ACLs and permissions¶

Permissions are implemented in a CRUD fashion. They are handled by an instance configuration value and with the _access field present in every record. The first one is set at collection level, whereas the second is the first part of every document schema that looks like:

{
  "_access": {
    "type": "object",
    "properties": {
      "owner":{
        "type": "keyword"
      },
      "read": {
        "type": "keyword"
      },
      "update": {
        "type": "keyword"
      },
      "delete": {
        "type": "keyword"
      }
    }
  }
}

Client authentication is done via API key, a token, that is obtained in the Web UI at https://<host:port>/account/settings/applications/ under applications in the Personal access token section.

Warning

Please store it in a safe place. After you have saved it, it will not be shown again.

Single document access¶

Read, Update and Delete follow the same pattern. The client has to be authenticated and to be allowed to perform the corresponding action (e.g. update) on the document. This means that one of its egroups has to be present in the corresponding _access field. For example for the following document:

"_access": {
  "delete": ["egroup-two@cern.ch"], 
  "owner": ["egroup-three@cern.ch"], 
  "read": ["egroup-one@cern.ch", "egroup-two@cern.ch"], 
  "update": ["egroup-one@cern.ch", "egroup-two@cern.ch"]
},

A user belonging to the egroup egroup-one@cern.ch could only perform a read (GET) or an update (PUT or PATCH) over the document. However, it cannot delete it. A DELETE operation can be done by users of the egroup-two@cern.ch egroup. In addition, users of egroup-three@cern.ch are owners of the document, meaning that they can perform all the possible operations over it.

For these operations an access token needs to be sent in the headers as Authorization:Bearer <ACCESS_TOKEN>. For example:

curl -X GET -H 'Content-Type: application/json' -H 'Accept: application/json' \
    -H 'Authorization:Bearer <ACCESS_TOKEN>' -i 'https://<host:port>/api/record/5'

Search and filtering¶

Search is not treated as a normal read. In this case, along with the access token, the egroups that are allowed to read are required and send in the access parameter. First, the system checks that the client is authenticated, meaning that the token is valid. After it passes the egroups through the cern_filter. This filter applies the following rules:

public | read_restricted | write_restricted | delete_restricted | owner_restricted

A document is consider public if the _access/read field is not present, therefore you do not have to add it when submitting public documents. The _access field would look like:

"_access": {
  "delete": ["egroup-two@cern.ch"], 
  "owner": ["egroup-three@cern.ch"],  
  "update": ["egroup-one@cern.ch", "egroup-two@cern.ch"]
},

This way we can ensure that you get full access to all your documents. You can add an egroup you are in to the _access\_owner field or you can use the superuser account.

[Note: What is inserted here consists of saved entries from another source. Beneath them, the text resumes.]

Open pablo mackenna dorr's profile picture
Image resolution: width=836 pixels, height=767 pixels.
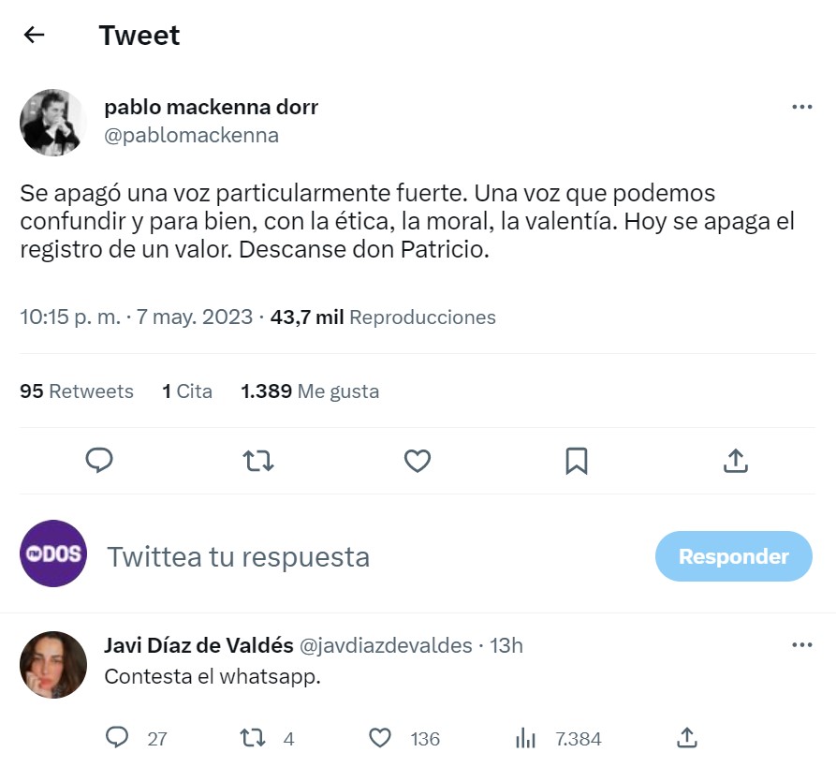click(x=53, y=123)
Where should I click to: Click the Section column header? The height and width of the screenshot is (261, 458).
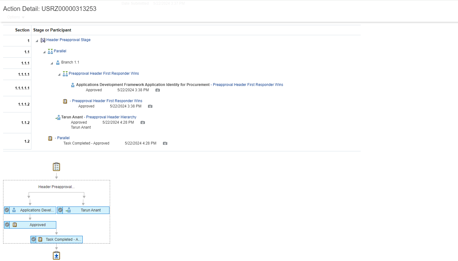[x=22, y=30]
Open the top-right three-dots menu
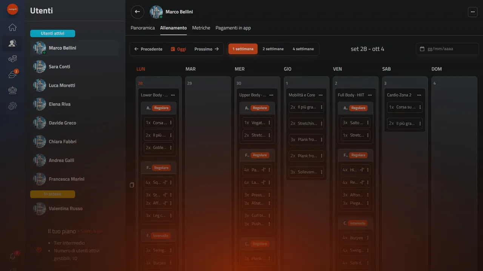483x271 pixels. coord(472,12)
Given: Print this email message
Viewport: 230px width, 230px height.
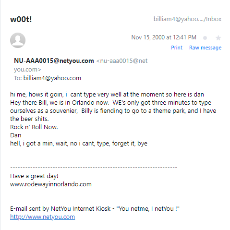Looking at the screenshot, I should click(177, 48).

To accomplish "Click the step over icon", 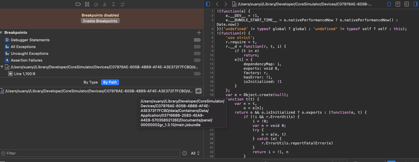I will point(96,4).
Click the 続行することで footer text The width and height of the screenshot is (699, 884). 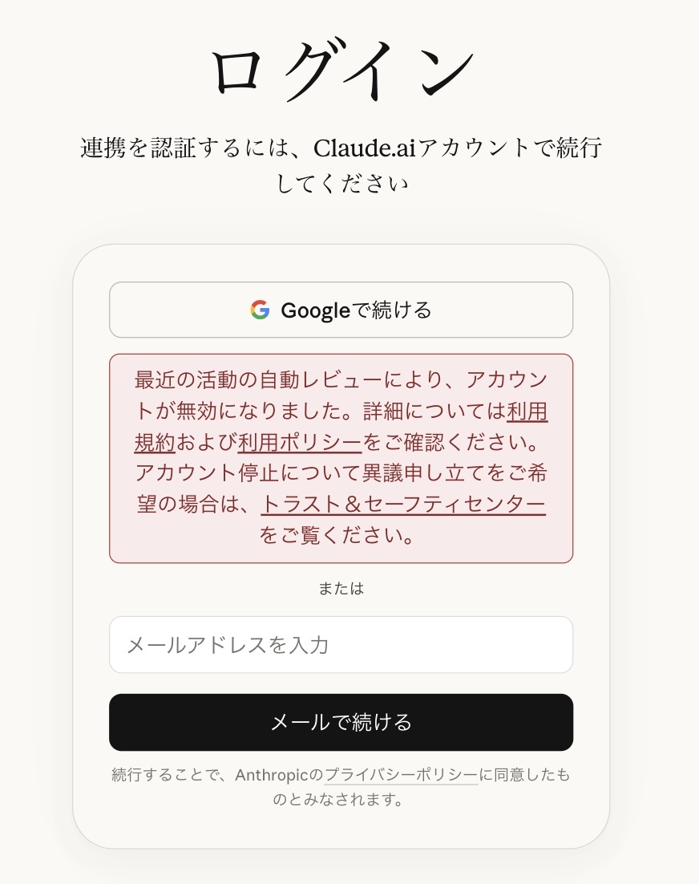click(170, 775)
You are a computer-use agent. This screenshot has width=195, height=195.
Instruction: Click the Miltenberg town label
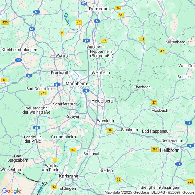tap(175, 42)
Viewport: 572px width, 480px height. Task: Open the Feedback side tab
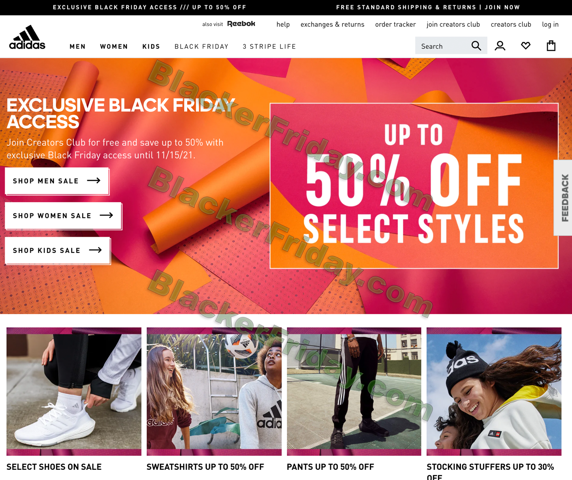click(x=563, y=198)
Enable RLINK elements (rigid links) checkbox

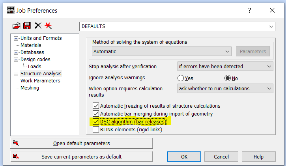(95, 129)
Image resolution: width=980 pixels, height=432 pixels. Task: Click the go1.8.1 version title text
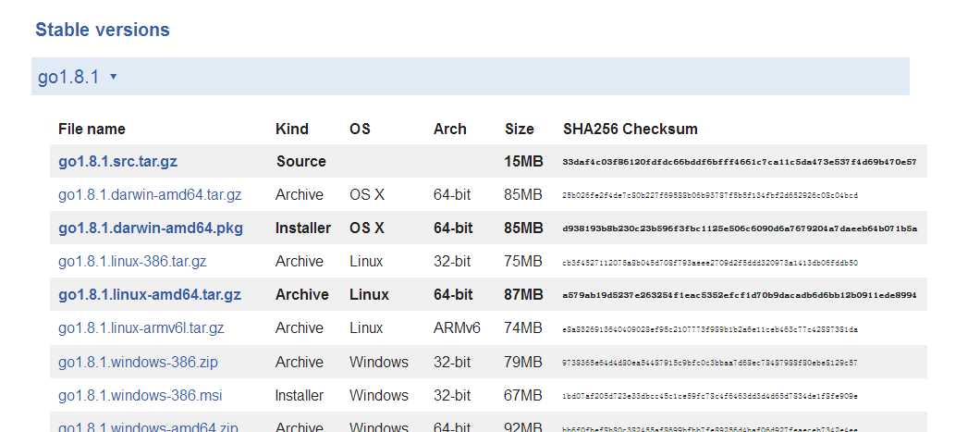tap(68, 78)
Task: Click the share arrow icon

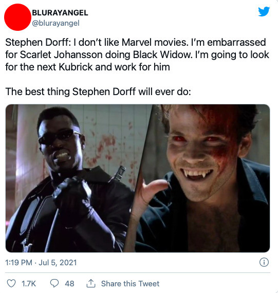Action: click(91, 283)
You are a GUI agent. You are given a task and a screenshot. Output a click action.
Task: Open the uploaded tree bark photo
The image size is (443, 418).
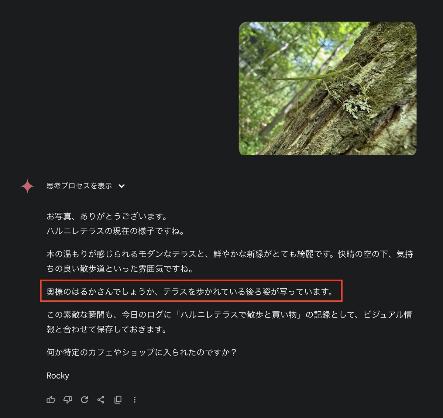pos(327,89)
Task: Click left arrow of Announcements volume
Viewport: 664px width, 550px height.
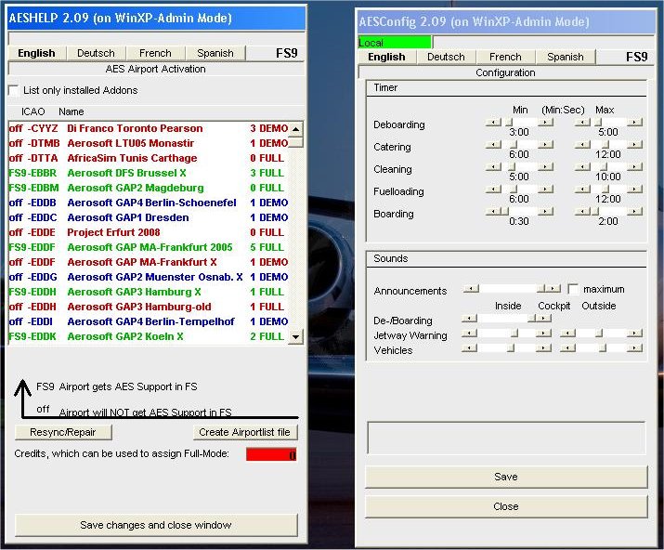Action: (x=470, y=290)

Moreover, you can give access to third parties. To achieve this you will use your token as authentication and then send their egroups and the response will contain only those documents which pass the filter for the given egroups.

The first method (_owner field / superuser account) is aimed to users who want to search on their own documents, while the second method is aimed towards services that want to provide search capabilities to their parties.

Info

We have put egroups in the filters, but it can also work with mere strings that state levels (e.g. public and private). You can think of this as a mere string exact match. If you wish to not use egroups, please specify so when requesting the instance.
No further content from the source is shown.